--- LISTED RECORDS ---

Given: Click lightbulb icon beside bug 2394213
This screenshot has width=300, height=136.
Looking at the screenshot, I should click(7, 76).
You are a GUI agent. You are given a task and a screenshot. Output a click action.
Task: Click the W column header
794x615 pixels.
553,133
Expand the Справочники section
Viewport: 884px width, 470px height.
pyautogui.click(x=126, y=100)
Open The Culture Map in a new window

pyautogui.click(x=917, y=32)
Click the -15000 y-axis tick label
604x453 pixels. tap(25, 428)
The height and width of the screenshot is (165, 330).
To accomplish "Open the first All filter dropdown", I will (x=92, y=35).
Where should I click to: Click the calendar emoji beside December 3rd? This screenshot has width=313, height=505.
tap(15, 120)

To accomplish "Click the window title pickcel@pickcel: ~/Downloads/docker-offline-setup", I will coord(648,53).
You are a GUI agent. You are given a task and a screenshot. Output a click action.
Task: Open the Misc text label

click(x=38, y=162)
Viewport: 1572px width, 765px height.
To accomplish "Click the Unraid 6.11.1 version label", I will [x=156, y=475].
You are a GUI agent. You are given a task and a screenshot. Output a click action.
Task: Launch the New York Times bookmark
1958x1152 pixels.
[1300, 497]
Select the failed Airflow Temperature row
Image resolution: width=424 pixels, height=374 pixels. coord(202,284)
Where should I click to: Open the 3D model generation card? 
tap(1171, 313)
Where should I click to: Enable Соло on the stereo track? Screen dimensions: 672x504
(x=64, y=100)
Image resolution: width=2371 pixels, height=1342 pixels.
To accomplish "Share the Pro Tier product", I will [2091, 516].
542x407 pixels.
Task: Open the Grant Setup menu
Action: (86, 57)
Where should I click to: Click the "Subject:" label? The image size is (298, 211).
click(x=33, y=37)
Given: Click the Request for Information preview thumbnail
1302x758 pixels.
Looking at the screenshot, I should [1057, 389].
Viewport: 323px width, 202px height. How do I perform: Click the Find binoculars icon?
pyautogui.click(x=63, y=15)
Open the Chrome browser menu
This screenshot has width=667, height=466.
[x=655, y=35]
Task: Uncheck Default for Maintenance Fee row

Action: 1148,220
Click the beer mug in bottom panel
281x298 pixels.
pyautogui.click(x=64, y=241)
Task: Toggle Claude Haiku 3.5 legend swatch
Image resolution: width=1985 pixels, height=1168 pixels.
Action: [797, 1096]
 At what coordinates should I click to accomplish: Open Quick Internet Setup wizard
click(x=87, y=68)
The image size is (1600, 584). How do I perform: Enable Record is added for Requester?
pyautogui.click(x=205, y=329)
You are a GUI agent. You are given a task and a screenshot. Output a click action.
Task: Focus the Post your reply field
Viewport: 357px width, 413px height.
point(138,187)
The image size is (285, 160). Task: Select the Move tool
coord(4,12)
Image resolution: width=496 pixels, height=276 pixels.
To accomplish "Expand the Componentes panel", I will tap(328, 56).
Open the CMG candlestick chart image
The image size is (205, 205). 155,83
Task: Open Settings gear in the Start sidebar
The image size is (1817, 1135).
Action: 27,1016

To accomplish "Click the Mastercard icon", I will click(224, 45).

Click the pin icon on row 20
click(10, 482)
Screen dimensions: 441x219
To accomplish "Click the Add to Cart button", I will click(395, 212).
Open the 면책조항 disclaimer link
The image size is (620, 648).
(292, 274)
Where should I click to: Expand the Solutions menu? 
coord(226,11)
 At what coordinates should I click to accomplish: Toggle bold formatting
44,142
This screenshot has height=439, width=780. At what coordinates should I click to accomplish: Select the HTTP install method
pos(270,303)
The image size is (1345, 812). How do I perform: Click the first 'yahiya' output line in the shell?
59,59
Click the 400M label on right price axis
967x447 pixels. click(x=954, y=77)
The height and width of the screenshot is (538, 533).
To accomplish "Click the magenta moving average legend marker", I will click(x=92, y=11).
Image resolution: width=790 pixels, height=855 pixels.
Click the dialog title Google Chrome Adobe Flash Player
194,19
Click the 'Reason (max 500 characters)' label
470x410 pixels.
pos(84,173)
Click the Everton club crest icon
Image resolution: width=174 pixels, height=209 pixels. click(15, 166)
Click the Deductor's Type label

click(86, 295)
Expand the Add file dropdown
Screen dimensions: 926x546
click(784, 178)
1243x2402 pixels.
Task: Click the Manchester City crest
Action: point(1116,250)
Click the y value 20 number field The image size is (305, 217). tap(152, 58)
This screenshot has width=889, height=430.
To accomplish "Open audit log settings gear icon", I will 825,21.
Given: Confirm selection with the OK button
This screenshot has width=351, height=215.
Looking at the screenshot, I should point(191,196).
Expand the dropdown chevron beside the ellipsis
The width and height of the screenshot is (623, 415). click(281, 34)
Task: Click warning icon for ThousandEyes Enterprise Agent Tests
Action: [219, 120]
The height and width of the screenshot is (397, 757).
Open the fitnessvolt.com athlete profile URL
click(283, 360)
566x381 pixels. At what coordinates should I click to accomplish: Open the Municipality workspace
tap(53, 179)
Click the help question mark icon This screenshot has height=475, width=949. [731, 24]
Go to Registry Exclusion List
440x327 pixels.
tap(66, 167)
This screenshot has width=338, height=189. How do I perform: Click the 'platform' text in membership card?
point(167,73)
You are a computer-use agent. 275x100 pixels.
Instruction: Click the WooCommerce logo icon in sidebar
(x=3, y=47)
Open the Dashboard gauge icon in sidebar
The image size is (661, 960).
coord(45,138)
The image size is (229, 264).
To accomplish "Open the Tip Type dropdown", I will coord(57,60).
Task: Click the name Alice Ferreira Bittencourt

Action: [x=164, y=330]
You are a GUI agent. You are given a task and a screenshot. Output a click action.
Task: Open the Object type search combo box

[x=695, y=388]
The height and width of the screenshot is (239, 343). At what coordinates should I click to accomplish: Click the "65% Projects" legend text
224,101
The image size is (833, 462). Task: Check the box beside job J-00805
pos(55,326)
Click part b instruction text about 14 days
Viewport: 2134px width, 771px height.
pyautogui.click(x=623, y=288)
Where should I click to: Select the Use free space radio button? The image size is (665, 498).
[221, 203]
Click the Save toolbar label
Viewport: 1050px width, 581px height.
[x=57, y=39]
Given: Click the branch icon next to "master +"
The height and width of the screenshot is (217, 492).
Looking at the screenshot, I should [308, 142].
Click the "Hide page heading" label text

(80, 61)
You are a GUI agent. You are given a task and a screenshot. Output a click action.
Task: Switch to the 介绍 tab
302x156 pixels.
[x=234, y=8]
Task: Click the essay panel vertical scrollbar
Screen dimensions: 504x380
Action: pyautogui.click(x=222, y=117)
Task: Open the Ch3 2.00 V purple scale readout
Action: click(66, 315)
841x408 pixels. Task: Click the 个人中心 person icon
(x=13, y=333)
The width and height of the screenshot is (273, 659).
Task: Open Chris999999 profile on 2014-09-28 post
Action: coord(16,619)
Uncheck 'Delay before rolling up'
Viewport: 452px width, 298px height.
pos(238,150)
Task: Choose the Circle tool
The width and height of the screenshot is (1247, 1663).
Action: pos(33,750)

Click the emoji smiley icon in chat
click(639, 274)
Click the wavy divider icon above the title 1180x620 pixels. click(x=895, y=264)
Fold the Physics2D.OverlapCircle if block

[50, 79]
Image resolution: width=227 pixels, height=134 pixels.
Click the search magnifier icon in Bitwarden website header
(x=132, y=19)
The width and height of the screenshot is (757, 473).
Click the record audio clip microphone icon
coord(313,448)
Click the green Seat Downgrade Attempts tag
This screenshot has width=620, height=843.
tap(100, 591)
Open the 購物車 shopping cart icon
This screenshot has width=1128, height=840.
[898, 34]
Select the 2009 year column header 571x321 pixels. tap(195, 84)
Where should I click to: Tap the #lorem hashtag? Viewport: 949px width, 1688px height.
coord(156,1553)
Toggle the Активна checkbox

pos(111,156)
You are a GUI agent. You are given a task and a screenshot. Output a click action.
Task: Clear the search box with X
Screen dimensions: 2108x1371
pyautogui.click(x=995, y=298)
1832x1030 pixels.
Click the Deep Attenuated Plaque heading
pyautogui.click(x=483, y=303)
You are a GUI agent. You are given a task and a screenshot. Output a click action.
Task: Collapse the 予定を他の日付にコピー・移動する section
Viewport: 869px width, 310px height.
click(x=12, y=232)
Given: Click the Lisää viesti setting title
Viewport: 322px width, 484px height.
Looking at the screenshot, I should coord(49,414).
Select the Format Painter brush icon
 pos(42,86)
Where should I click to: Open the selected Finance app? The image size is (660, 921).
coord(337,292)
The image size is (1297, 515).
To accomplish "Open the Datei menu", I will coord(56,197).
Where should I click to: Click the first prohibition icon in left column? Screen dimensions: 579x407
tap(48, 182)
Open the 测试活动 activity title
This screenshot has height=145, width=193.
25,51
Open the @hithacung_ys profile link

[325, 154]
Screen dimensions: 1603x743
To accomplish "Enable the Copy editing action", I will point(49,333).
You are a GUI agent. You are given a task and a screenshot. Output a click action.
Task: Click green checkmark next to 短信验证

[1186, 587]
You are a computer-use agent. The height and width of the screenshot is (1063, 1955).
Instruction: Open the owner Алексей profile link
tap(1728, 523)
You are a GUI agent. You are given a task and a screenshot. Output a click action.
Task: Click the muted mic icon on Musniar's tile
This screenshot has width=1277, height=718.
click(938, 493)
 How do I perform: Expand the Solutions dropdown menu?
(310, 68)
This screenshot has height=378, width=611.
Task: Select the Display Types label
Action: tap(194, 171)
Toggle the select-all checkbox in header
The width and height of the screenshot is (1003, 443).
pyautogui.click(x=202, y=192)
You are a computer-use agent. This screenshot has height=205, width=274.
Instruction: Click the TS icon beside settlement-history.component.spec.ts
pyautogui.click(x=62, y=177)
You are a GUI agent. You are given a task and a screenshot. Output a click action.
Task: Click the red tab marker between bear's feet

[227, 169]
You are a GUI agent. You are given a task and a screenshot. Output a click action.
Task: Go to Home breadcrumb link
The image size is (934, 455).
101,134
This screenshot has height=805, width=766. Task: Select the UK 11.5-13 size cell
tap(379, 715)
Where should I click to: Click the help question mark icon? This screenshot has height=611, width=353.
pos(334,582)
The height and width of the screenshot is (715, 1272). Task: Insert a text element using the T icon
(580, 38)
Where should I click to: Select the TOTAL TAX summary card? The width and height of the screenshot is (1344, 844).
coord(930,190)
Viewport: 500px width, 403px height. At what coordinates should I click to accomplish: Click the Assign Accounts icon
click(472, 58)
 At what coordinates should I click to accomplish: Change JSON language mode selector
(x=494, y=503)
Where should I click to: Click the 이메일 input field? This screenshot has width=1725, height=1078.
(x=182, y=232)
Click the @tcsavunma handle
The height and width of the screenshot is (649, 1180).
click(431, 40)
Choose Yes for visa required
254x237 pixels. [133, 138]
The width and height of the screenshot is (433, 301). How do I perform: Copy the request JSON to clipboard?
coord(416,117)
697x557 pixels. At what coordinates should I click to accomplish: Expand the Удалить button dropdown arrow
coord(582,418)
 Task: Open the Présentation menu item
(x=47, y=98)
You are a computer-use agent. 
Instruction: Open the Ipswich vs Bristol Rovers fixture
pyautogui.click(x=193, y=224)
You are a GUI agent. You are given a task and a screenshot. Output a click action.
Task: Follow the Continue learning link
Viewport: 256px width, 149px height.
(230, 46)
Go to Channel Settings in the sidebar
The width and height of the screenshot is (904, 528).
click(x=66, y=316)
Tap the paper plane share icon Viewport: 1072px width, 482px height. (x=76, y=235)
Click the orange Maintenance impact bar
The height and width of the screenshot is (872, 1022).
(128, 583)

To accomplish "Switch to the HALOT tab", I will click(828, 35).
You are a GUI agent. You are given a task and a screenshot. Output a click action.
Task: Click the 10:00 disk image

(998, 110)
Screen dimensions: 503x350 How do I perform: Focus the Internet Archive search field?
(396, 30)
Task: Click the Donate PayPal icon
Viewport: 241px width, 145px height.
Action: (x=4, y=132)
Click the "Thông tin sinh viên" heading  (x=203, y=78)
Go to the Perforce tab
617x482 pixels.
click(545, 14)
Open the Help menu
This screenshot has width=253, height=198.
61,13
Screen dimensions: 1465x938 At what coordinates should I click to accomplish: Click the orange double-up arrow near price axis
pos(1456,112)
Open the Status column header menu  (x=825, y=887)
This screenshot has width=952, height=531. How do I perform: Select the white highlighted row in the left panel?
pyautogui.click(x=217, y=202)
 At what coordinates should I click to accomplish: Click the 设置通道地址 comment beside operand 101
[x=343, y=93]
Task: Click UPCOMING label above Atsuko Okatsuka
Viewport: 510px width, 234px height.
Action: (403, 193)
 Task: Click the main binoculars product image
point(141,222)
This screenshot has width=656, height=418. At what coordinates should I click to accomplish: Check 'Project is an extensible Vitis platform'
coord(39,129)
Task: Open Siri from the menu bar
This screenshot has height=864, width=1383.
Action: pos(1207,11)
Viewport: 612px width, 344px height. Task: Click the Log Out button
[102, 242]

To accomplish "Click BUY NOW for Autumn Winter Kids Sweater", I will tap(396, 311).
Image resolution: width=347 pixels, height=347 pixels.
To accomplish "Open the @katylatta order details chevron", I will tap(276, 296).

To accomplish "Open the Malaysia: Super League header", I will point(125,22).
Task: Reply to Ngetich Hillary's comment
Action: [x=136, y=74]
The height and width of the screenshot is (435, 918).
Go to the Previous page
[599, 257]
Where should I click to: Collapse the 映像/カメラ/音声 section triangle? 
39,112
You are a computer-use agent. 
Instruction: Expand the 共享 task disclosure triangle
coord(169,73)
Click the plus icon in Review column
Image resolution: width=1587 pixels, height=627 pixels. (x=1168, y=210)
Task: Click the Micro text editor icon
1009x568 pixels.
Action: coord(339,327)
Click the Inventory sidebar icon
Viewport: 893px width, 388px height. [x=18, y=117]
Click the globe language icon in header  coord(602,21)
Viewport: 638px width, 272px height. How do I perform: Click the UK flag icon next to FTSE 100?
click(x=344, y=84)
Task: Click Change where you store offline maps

---

▶ **GIVEN PROBLEM**: Reproduce the items above verbatim, from the line containing "I will coord(648,53)." through the line containing "(x=64, y=100)", including both of those lines.

▶ **THE RESPONSE**:
To accomplish "Click the window title pickcel@pickcel: ~/Downloads/docker-offline-setup", I will coord(648,53).
You are a GUI agent. You are given a task and a screenshot. Output a click action.
Task: Open the Misc text label

click(x=38, y=162)
Viewport: 1572px width, 765px height.
To accomplish "Click the Unraid 6.11.1 version label", I will [x=156, y=475].
You are a GUI agent. You are given a task and a screenshot. Output a click action.
Task: Launch the New York Times bookmark
1958x1152 pixels.
[1300, 497]
Select the failed Airflow Temperature row
Image resolution: width=424 pixels, height=374 pixels. coord(202,284)
Where should I click to: Open the 3D model generation card? 
tap(1171, 313)
Where should I click to: Enable Соло on the stereo track? Screen dimensions: 672x504
(x=64, y=100)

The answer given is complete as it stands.